Problems and tasks ▸
a) Decide whether each statement below agrees with the article on Tata Consultancy Services. Answer yes or no for each, and quote the words of the article that settle it: (i) Rajesh Gopinathan joined the company two decades ago. (ii) The overhaul of the company's internal structure took more than a month to carry out. (iii) The company aims to reach $50 billion in sales by the end of the decade.
b) According to the article on Tata Consultancy Services, where did Rajesh Gopinathan give his interview to Bloomberg News?
c) Translate this sentence from the article on Tata Consultancy Services into Spanish: "TCS last month revamped its internal structure with specialised groups as part of a wider move to win business from start-ups as well as large global enterprises."

[Excerpt — start]

Tata Consultancy Services Ltd’s chief executive officer says the company can navigate its way through any immediate disruptions to the global economy and tap into long-term demand for its services as its seeks to reach $50 billion in sales by the end of the decade.

TCS, the largest player in India’s $227-billion tech services industry, must deal with a host of challenges, from Covid outbreaks in China that are disrupting supply chains to the war in Ukraine as it upends the geopolitics of Europe.

The company also provides tech services and support to thousands of companies in the US and beyond that are adopting hybrid labour strategies, with employees working both from home and the office.

“The long-term demand environment is very strong,” TCS Chief Executive Officer Rajesh Gopinathan told Bloomberg News in an interview at headquarters in Mumbai. “We’re leaning forward, we’re betting on growth.”

Gopinathan, a soft-spoken TCS veteran who joined the company two decades ago and often wears blue formal shirts, is known to be good with numbers and fostering client relationships.

The country’s outsourcing industry was built on helping companies replacing their own pricey technology workers with lower cost — and typically higher skilled — specialists from the likes of TCS, Infosys Ltd and Wipro Ltd. But easy growth from labour arbitrage has largely disappeared, forcing Gopinathan and his peers to move into more sophisticated offerings, such as cybersecurity, cloud computing and artificial intelligence.

TCS last month revamped its internal structure with specialised groups as part of a wider move to win business from start-ups as well as large global enterprises. That overhaul, Gopinathan said, was executed in less than a month.

[Excerpt — finish]
[Provided information — start]

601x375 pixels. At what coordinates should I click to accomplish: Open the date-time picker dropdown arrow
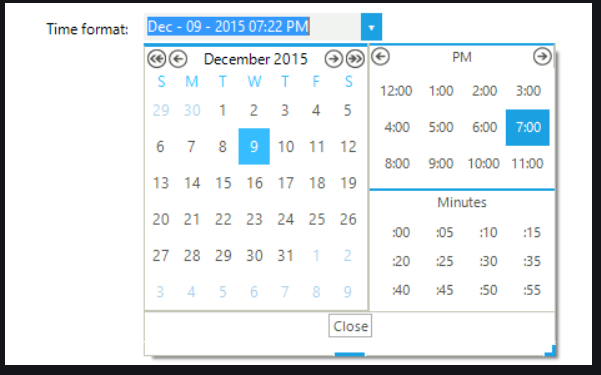click(x=371, y=27)
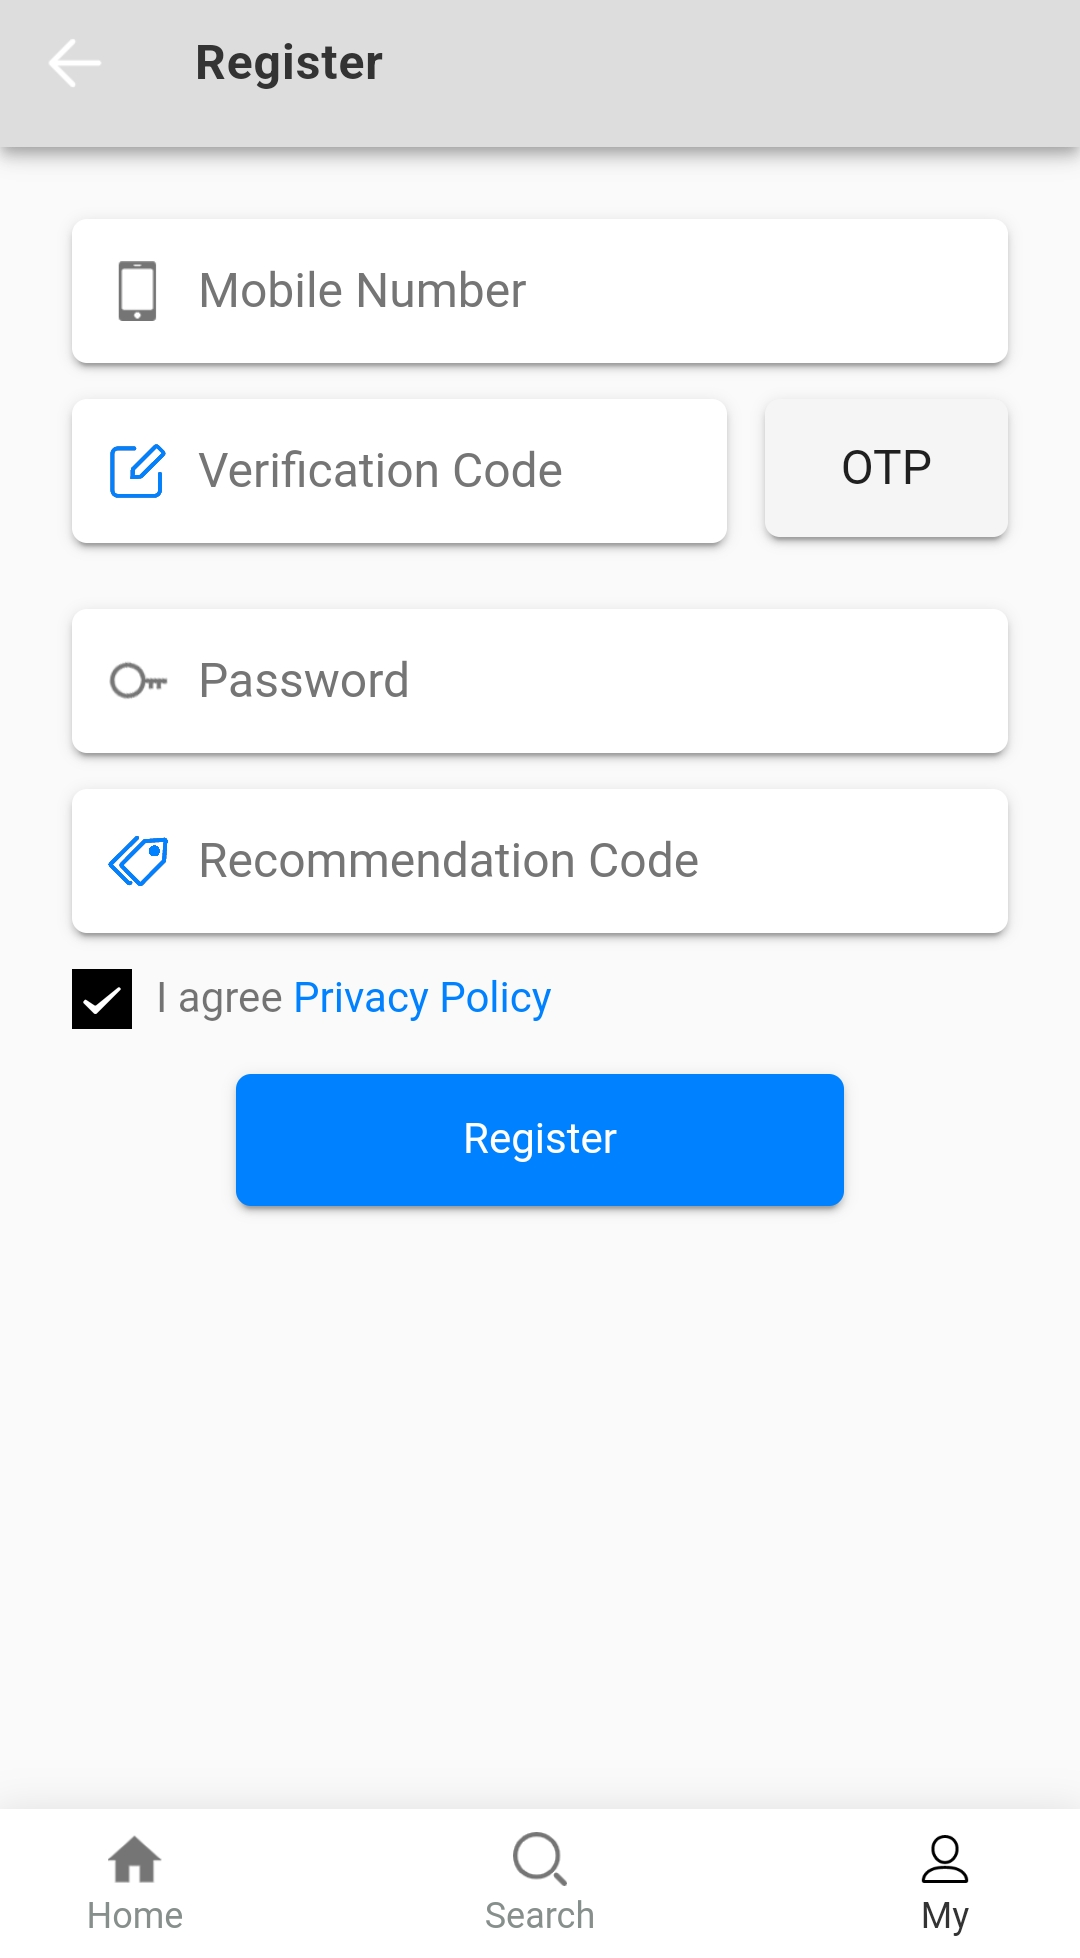Tap the back arrow icon
The width and height of the screenshot is (1080, 1958).
coord(75,63)
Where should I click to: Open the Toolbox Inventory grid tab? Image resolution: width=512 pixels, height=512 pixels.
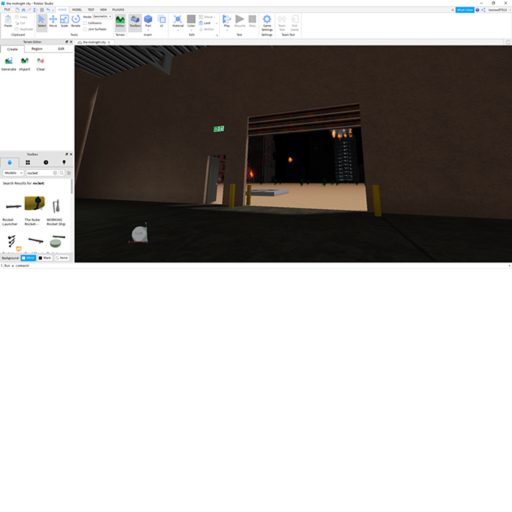pyautogui.click(x=28, y=162)
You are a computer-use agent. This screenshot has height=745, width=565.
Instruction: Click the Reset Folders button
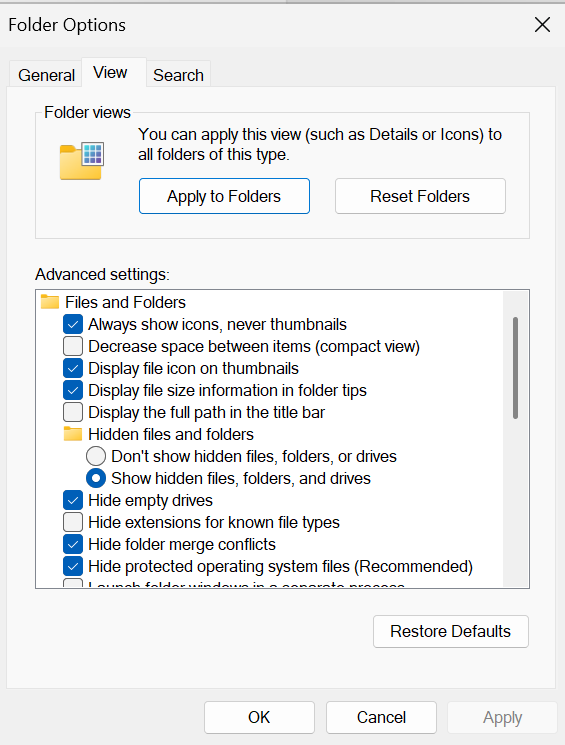[420, 196]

[Provided information — finish]

Answer section ▸
a)
(i) Yes: "joined the company two decades ago."
(ii) No: "That overhaul, Gopinathan said, was executed in less than a month."
(iii) Yes: "as its seeks to reach $50 billion in sales by the end of the decade."

b) At headquarters in Mumbai.

c) El mes pasado, TCS reestructuró su organización interna con grupos especializados como parte de una iniciativa más amplia para captar negocios tanto de empresas emergentes como de grandes empresas globales.